══ Testo da analizzare ══

Cronaca giudiziaria

"Non incita all'odio". Assolta per la maglietta "Auschwitzland"

Il tribunale di Forlì assolve Selene Ticchi dall'accusa di violazione della legge Mancino: la t-shirt con il logo "Auschwitzland" indossata dalla donna non istiga all'odio

La t-shirt "Auschwitzland"
La t-shirt "Auschwitzland"

Il quadro accusatorio nei confronti dell'imputata è risultato gravemente lacunoso: non sono emerse prove circa la "portata distintiva" del logo "Auschwitzland" e sul fatto che quest'ultimo possa essere riferibile ad un'organizzazione che nell'attualità persegue finalità di incitazione all'odio e alla discriminazione. Queste le motivazioni della sentenza (rese note ieri) con cui il tribunale di Forlì aveva disposto già lo scorso gennaio l'assoluzione per Selene Ticchi, l'ex-militante di Forza Nuova era finita nell'occhio del ciclone il 28 ottobre del 2018. Quel giorno, la candidata a sindaco di Budrio (un paese dell'hinterland di Bologna, ndr) alle precedenti elezioni comunali per Aurora Italiana, prese parte ad un corteo a Predappio che ricordava Benito Mussolini. Indossava per l'occasione una maglietta con al centro un'immagine mutuata del logo della Disney, che al posto del "castello disneyano" riproduceva in maniera stilizzata il campo di concentramento di Auschwitz.

E salì per questo all'attenzione delle cronache nazionali: ai cronisti presenti sul posto avrebbe fatto presente come si trattasse di humor nero e tanto bastò all'epoca per far sì che Francesco Laforgia, senatore di Liberi e Uguali, presentasse in Parlamento un'interrogazione sull'accaduto all'allora ministro dell'Interno Matteo Salvini. Nei giorni successivi all'episodio, Forza Nuova la sospese in via precauzionale e fu quindi rinviata a giudizio con l'accusa di violazione dell'articolo 2 della legge Mancino. Si tratta in buona sostanza dell'atto legislativo del 1993 che sanziona e condanna frasi, gesti, azioni e slogan aventi per scopo l’incitamento all’odio, l’incitamento alla violenza, la discriminazione e la violenza per motivi razziali, etnici, religiosi o nazionali. Il pubblico ministero del tribunale forlivese aveva quindi chiesto per lei una condanna a nove mesi di reclusione, oltre al pagamento di una multa ammontante a 900 euro.

Anche l'Anpi aveva deciso di costituirsi parte civile, insieme all'erede di un deportato nel lager situato nell'Europa dell'Est. La linea difensiva dell'imputata si è invece incentrata sulla posizione che vedeva la maglietta non come un insulto ai deportati ebrei (e non solo) nel campo di sterminio, ma piuttosto come un segnale di protesta "contro chi lucra su luoghi dove sono avvenute tragedie, non solo Auschwitz". E il giudice ha invece fatto notare come nulla sia stato riferito dai testimoni, neppure da quelli di polizia giudiziaria "in ordine alla portata distintiva del segno grafico esibito da Ticchi, alla genesi del logo Auschwitzland, per come ostentato sulla maglietta, all'uso che ne viene fatto e al suo grado di diffusione". Il fatto in questione non costituisce reato, quindi: la maglietta non incitava all'odio.

Anche se, stando a quanto riportato dall'Ansa, la procura ha fatto ricorso in Cassazione.

═══
══ Dati mostrati ══

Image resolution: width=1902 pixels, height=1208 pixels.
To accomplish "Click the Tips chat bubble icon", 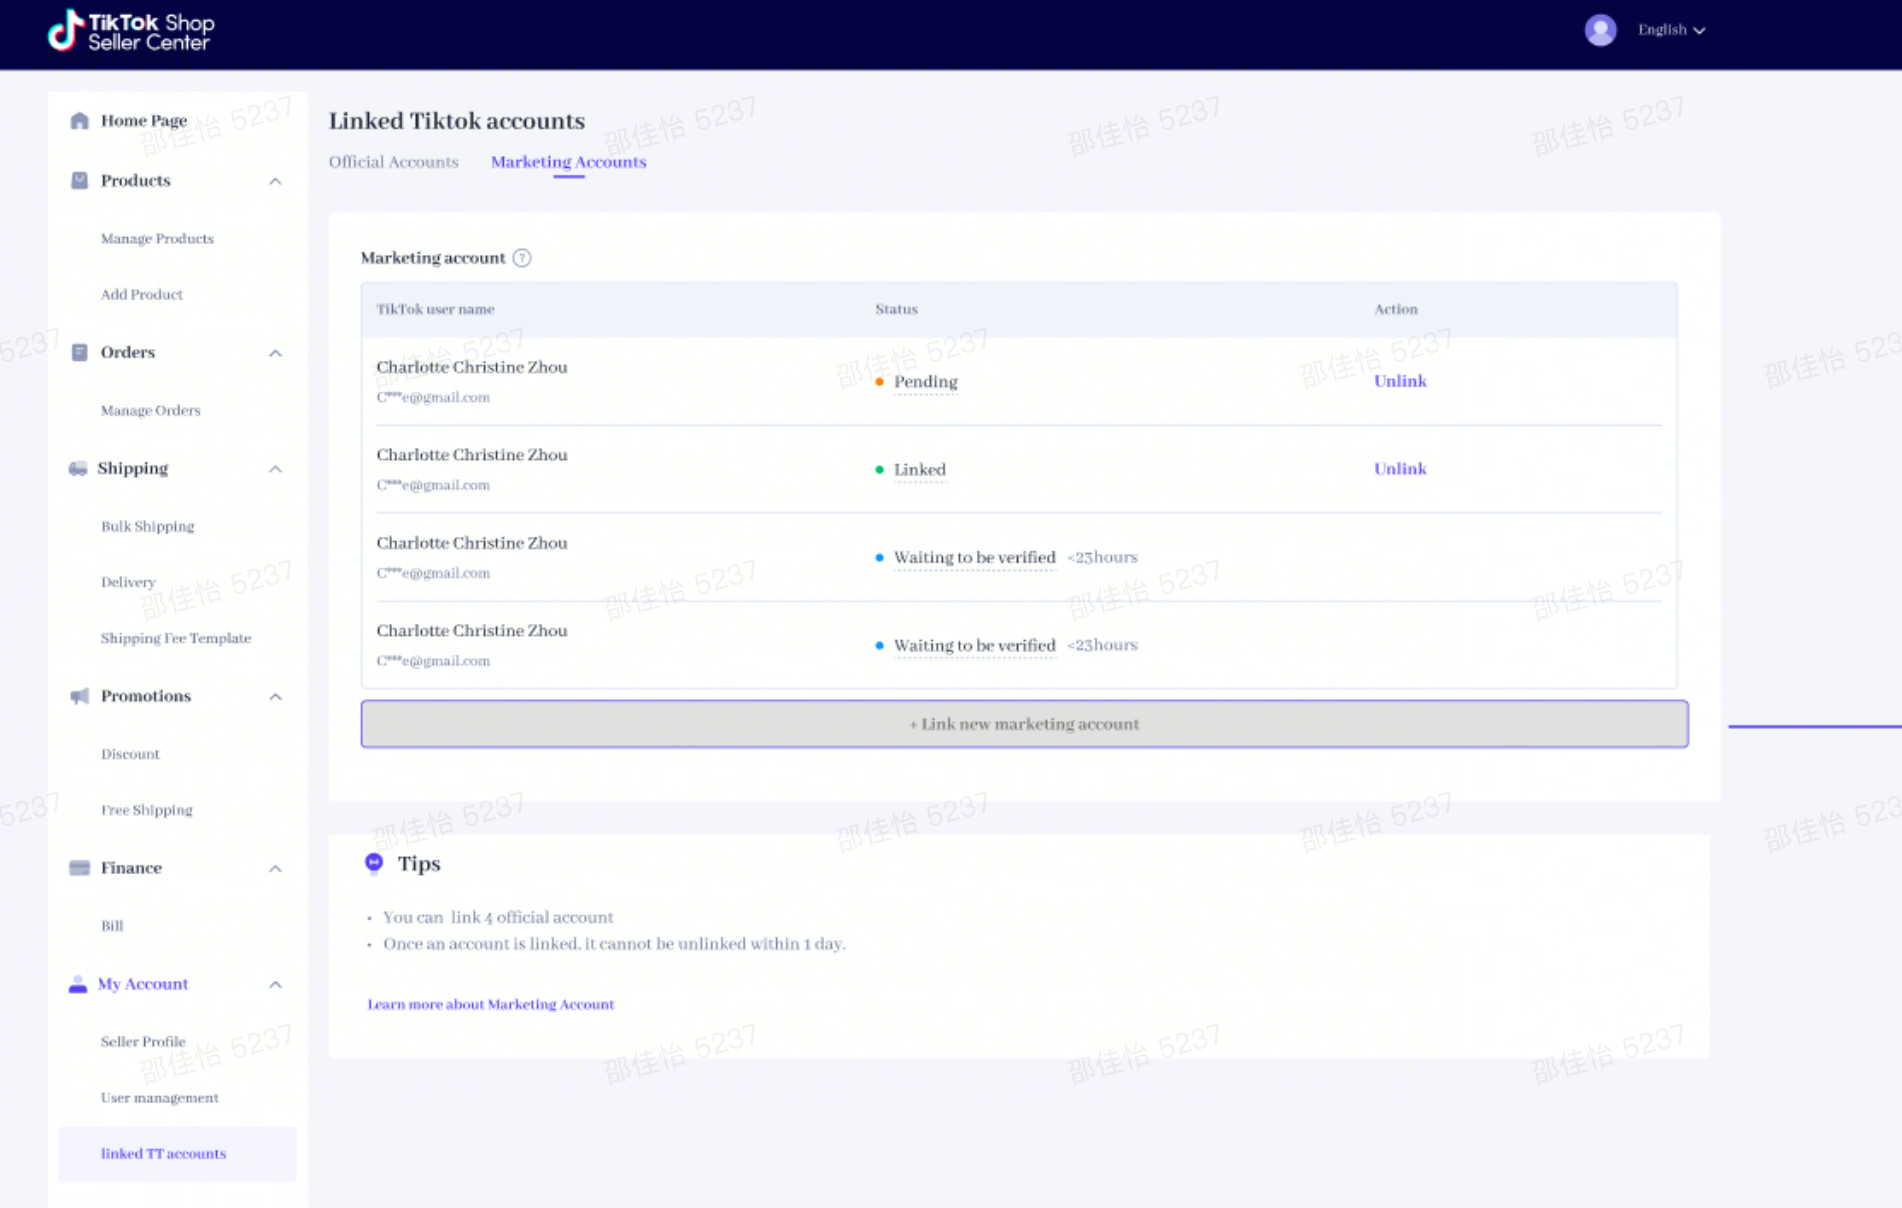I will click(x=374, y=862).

═══
══ Dati mostrati ══

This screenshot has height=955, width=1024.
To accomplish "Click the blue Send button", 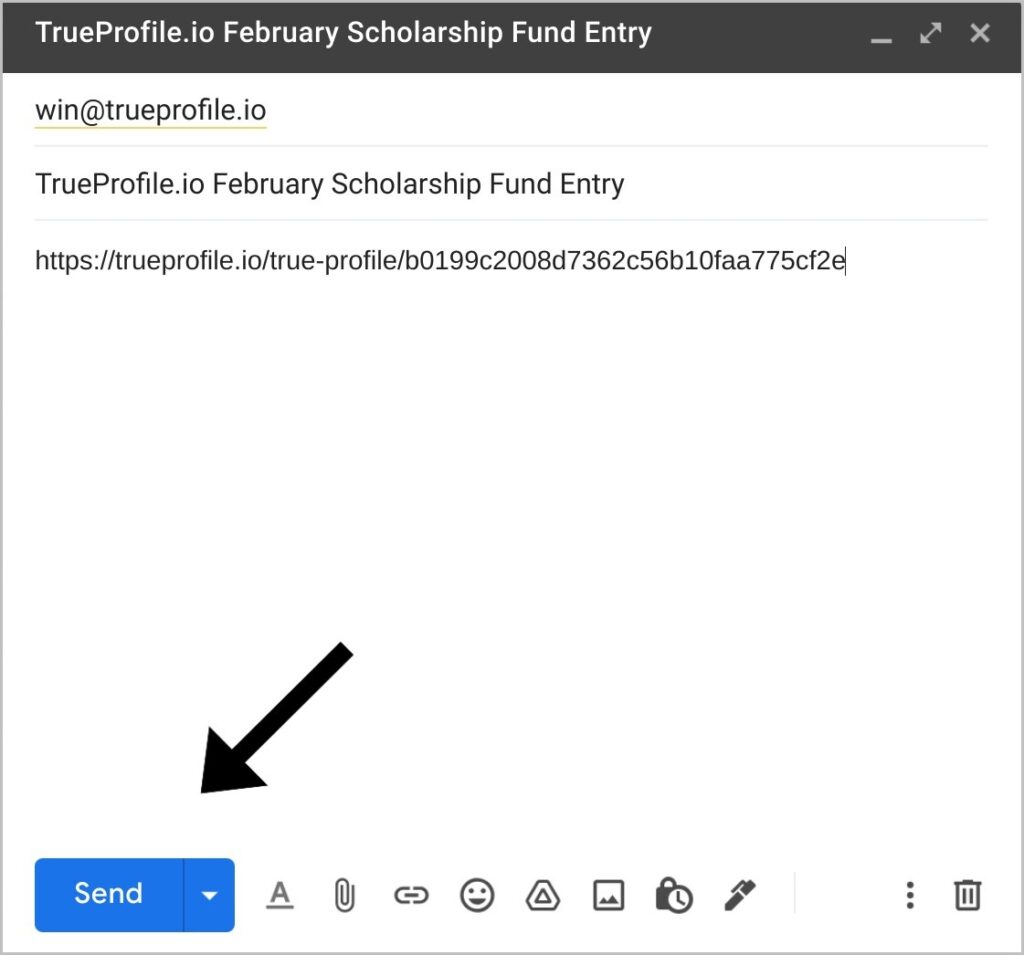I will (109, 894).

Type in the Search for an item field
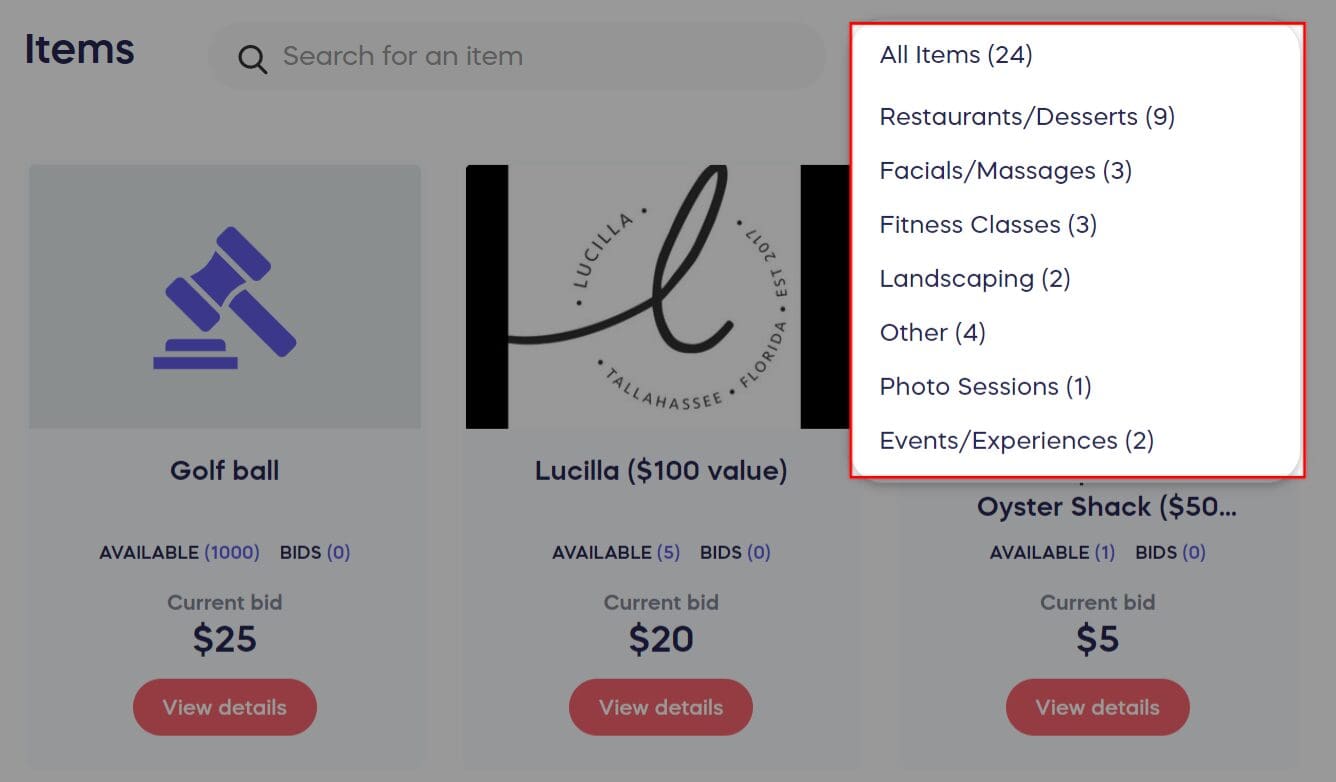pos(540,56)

═══

▸ Obiettivo dell'esercizio: Cita parola per parola il passo dell'articolo sull'assoluzione per la maglietta "Auschwitzland" che va da "Anche l'Anpi aveva" fino a "non incitava all'odio.", estremi compresi. Per rispondere basati soltanto sull'articolo.

▸ Risultato dell'esercizio:
Anche l'Anpi aveva deciso di costituirsi parte civile, insieme all'erede di un deportato nel lager situato nell'Europa dell'Est. La linea difensiva dell'imputata si è invece incentrata sulla posizione che vedeva la maglietta non come un insulto ai deportati ebrei (e non solo) nel campo di sterminio, ma piuttosto come un segnale di protesta "contro chi lucra su luoghi dove sono avvenute tragedie, non solo Auschwitz". E il giudice ha invece fatto notare come nulla sia stato riferito dai testimoni, neppure da quelli di polizia giudiziaria "in ordine alla portata distintiva del segno grafico esibito da Ticchi, alla genesi del logo Auschwitzland, per come ostentato sulla maglietta, all'uso che ne viene fatto e al suo grado di diffusione". Il fatto in questione non costituisce reato, quindi: la maglietta non incitava all'odio.